Schriftliche Übung: Schreib alles ab der Zeile mit „Click Maven icon beside junit:junit:4.12“ bis zum Ende der Einträge vollständig noch einmal ab. Verschiebe dabei jede Koordinate in den Antworten um -138.

Datensatzauszüge:
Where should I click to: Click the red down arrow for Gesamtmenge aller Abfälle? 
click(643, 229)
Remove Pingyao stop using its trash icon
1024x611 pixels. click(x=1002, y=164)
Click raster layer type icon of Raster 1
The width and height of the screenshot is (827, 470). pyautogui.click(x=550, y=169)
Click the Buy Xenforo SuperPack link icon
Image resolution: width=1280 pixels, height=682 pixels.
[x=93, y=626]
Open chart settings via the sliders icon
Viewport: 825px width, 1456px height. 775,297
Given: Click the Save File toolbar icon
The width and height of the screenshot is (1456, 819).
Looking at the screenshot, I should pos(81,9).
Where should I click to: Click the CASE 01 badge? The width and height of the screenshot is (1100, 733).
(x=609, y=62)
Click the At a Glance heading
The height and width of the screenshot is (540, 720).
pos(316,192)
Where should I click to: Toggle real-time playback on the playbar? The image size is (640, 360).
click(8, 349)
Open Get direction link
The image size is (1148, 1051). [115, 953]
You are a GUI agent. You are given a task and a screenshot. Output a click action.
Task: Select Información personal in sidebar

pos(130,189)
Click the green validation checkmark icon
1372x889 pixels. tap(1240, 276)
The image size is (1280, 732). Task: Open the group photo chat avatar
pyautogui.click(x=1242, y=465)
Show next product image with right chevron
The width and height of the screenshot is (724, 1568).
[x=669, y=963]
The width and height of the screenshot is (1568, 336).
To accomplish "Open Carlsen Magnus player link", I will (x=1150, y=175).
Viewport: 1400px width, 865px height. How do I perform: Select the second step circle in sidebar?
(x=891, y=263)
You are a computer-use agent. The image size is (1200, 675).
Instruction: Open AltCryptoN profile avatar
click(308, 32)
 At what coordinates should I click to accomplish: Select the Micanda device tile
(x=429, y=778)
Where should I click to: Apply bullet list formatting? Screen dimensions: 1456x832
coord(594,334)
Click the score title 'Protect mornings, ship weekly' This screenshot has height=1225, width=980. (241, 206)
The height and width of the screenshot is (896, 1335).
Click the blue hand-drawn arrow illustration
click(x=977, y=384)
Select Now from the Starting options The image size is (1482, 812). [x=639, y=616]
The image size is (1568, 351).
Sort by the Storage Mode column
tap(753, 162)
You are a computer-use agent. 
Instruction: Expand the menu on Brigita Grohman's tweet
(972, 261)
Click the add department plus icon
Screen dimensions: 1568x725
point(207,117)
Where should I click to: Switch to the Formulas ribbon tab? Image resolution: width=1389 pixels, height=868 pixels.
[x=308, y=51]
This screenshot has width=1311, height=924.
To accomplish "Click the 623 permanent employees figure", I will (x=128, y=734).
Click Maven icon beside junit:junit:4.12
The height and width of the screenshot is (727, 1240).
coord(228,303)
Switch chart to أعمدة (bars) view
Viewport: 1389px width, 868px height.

Ergebnis der Übung:
Click Maven icon beside junit:junit:4.12
The height and width of the screenshot is (727, 1240).
coord(90,165)
Switch chart to أعمدة (bars) view
Viewport: 1389px width, 868px height.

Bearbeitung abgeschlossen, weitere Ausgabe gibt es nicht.